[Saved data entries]
□ □ □ □

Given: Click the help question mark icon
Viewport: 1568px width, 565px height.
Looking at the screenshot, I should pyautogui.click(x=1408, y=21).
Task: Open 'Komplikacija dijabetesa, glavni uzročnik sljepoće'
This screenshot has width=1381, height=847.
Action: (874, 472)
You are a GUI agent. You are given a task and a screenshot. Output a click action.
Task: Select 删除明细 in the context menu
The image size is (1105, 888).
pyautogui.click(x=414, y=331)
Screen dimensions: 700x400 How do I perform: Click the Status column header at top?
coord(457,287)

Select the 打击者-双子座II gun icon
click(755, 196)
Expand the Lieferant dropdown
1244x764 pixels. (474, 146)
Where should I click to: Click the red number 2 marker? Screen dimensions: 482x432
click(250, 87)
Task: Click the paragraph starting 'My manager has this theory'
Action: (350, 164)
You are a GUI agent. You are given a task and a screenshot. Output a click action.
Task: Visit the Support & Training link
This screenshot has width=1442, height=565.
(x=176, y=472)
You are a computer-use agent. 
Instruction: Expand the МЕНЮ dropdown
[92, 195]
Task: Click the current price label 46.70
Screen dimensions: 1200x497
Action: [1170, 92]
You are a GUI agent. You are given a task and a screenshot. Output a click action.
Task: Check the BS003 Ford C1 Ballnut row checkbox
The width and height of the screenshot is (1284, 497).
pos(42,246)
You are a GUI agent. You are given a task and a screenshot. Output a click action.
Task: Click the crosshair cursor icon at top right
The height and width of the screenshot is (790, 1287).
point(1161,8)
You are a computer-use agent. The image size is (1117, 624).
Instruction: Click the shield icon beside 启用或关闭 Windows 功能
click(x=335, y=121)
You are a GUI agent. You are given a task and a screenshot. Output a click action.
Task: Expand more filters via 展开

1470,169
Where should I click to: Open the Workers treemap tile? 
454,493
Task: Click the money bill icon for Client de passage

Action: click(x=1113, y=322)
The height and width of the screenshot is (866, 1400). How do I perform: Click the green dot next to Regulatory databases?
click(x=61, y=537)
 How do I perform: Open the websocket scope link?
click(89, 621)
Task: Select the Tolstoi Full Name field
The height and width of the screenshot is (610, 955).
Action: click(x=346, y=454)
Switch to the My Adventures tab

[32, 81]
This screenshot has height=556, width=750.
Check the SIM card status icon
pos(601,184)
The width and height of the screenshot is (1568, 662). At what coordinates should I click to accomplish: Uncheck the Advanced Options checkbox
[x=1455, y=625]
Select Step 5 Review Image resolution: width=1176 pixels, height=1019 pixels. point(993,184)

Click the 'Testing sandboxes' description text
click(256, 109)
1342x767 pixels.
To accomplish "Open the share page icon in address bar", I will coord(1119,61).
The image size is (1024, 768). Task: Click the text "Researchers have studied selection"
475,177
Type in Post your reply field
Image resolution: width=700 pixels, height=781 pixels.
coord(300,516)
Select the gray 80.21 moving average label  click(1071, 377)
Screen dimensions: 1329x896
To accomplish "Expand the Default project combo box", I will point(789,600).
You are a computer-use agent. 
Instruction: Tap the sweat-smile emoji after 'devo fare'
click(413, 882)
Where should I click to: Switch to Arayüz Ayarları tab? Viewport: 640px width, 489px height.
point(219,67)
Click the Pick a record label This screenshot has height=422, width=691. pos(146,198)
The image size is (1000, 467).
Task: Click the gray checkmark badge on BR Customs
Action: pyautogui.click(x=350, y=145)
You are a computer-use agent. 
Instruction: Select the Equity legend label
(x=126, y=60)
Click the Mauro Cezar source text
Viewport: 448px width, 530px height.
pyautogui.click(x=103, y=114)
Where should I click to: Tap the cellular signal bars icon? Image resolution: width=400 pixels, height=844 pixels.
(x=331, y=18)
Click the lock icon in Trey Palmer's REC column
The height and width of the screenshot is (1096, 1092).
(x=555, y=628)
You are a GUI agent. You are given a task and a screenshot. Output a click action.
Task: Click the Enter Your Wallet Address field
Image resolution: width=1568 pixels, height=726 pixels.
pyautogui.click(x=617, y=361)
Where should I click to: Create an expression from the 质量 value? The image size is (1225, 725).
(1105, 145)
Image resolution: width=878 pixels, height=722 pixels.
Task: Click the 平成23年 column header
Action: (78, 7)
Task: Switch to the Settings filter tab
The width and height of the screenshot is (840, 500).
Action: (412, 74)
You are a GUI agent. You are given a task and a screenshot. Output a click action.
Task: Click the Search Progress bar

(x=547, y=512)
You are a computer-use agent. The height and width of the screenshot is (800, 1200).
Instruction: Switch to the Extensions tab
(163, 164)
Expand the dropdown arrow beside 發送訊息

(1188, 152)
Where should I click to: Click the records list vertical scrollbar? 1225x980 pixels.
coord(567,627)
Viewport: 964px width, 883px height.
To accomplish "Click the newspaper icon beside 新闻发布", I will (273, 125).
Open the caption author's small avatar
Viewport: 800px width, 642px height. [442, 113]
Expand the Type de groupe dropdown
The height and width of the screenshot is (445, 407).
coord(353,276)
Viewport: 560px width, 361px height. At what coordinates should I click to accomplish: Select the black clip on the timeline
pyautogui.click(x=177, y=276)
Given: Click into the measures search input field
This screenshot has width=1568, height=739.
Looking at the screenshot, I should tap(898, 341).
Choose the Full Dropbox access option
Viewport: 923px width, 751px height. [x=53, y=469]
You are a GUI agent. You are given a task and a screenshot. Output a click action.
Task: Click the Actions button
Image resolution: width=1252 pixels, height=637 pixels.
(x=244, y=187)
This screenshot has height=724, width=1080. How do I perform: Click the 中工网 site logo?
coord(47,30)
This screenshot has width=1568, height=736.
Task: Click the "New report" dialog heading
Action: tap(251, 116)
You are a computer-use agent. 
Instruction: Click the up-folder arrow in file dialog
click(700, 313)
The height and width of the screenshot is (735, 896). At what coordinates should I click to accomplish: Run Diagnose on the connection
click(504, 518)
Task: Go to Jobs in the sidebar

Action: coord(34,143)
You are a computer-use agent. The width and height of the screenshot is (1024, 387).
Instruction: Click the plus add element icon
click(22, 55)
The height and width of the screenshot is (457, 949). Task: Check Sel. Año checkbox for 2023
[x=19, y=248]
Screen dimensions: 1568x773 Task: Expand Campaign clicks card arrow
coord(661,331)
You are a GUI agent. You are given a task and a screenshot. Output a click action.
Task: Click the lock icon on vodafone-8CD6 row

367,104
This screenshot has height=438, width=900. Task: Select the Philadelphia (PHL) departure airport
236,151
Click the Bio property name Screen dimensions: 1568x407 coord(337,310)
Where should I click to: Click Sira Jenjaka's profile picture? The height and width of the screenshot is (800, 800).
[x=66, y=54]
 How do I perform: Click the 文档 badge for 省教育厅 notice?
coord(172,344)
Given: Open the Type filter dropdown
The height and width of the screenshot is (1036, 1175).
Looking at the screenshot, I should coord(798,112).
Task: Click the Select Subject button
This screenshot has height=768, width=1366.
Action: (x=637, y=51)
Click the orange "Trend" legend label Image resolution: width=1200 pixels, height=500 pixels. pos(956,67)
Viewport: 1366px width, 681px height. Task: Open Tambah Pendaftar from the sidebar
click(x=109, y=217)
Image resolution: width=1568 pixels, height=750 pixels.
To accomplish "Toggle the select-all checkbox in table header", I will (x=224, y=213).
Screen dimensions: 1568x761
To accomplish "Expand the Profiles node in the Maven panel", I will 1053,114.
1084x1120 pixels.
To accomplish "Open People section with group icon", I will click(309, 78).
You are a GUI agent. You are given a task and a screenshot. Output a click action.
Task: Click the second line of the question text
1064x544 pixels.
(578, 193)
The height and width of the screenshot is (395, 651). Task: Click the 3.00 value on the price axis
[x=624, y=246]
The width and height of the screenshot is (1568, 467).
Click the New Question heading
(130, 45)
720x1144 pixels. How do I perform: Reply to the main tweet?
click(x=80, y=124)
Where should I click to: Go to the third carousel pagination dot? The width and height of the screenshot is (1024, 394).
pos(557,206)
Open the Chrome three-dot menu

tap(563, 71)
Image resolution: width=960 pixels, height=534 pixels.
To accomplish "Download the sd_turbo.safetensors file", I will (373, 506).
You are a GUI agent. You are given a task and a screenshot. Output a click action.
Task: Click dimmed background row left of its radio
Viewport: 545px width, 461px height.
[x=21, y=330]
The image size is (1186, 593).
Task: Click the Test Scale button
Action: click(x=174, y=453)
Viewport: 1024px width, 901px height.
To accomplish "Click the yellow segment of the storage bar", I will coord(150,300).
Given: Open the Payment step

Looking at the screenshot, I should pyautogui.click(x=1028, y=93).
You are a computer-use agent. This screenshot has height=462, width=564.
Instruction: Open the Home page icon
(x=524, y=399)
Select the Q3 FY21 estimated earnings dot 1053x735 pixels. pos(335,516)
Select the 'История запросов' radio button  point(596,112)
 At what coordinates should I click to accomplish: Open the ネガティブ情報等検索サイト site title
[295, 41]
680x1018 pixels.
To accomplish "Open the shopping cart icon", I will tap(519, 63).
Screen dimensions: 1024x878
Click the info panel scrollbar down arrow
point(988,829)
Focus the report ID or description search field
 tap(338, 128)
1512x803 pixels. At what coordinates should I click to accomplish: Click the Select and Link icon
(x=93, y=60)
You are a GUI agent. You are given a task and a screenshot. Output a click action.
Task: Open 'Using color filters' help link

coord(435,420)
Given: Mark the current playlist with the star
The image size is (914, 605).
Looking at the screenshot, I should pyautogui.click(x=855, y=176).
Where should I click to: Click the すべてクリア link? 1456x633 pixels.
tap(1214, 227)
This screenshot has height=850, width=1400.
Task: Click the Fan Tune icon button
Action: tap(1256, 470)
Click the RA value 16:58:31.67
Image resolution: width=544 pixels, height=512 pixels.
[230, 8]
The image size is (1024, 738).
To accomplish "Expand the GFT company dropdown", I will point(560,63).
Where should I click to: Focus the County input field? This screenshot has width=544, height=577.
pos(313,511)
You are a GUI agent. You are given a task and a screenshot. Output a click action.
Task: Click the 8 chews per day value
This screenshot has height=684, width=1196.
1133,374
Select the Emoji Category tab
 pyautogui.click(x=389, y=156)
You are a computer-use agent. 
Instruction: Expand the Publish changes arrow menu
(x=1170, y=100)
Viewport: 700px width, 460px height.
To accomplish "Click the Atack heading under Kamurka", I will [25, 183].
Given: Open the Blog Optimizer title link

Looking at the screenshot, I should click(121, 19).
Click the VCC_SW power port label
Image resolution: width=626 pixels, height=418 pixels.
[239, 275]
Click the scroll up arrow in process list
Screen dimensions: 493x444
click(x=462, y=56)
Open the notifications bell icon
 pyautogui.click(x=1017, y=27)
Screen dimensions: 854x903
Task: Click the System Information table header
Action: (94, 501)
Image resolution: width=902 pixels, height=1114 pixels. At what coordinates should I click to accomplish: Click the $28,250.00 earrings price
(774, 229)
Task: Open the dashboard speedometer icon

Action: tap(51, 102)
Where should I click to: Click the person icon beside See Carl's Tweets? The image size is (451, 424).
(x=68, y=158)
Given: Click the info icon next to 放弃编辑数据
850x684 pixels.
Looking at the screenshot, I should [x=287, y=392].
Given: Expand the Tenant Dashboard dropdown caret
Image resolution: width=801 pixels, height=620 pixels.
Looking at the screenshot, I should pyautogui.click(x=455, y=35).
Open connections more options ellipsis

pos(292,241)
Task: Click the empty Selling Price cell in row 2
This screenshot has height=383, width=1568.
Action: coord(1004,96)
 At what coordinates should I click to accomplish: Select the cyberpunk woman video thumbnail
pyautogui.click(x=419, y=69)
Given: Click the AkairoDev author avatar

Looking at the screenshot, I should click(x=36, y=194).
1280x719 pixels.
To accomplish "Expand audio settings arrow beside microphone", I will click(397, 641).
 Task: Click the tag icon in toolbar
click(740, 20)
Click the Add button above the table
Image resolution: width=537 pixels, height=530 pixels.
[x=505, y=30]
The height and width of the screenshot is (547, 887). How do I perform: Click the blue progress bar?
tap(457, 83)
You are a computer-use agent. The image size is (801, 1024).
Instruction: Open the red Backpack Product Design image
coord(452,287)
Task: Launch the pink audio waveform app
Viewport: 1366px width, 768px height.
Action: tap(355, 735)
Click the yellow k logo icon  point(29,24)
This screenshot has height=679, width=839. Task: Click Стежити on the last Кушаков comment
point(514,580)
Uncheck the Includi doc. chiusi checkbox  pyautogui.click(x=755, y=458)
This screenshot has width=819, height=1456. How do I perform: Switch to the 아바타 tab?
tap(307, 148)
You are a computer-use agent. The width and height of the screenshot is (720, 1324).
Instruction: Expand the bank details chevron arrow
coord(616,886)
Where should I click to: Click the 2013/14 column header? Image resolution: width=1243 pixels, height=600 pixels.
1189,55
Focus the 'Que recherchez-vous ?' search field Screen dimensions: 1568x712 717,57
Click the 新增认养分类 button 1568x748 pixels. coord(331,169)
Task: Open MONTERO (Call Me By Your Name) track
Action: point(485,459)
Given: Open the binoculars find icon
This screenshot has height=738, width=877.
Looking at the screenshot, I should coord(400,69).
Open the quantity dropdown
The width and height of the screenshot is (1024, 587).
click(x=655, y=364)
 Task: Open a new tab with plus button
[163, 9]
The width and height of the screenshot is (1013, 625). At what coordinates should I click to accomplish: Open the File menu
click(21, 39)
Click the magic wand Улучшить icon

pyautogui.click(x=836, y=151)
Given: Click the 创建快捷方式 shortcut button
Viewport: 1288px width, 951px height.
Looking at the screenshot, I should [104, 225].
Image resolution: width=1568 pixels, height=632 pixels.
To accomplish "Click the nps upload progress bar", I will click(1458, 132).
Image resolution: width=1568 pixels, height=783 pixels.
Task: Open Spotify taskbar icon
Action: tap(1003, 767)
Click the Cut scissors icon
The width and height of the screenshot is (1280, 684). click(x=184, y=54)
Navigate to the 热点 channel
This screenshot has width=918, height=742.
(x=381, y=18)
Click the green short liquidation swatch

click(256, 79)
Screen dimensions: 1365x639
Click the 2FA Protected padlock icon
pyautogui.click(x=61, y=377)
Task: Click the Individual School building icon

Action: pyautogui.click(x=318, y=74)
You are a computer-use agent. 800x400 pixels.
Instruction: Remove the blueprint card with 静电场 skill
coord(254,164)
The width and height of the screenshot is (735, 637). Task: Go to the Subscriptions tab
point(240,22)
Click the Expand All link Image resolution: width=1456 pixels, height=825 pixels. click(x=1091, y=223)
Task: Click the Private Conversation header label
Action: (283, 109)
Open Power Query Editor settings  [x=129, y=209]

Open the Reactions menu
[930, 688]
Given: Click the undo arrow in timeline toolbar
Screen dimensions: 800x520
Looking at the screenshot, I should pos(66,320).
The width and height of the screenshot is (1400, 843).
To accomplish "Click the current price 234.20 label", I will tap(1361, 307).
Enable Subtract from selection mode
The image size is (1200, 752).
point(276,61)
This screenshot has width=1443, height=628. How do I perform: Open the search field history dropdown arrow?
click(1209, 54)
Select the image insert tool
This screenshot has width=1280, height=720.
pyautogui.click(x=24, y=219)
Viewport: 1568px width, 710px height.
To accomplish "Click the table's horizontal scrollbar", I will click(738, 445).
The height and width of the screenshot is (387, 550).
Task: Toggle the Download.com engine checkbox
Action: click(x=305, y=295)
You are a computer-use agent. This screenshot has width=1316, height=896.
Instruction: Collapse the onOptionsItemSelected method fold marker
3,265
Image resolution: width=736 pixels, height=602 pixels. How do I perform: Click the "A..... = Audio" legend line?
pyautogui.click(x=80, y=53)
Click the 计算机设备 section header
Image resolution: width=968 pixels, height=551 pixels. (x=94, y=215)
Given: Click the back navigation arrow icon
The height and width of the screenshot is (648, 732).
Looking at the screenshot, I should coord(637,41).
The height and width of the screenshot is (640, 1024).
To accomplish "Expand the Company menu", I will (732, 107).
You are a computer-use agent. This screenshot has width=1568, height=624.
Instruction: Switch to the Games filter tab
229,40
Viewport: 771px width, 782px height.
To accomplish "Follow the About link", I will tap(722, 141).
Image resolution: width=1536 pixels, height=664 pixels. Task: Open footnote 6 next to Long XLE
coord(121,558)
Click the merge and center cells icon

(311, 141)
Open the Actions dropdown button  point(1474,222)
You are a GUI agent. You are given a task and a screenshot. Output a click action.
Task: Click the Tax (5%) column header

□ □ □ □

» WORK TASK:
Wherever the string "yellow" occurs in the records, copy the line it is in.

» REPLY:
To accomplish "Click the yellow segment of the storage bar", I will coord(150,300).
Click the yellow k logo icon  point(29,24)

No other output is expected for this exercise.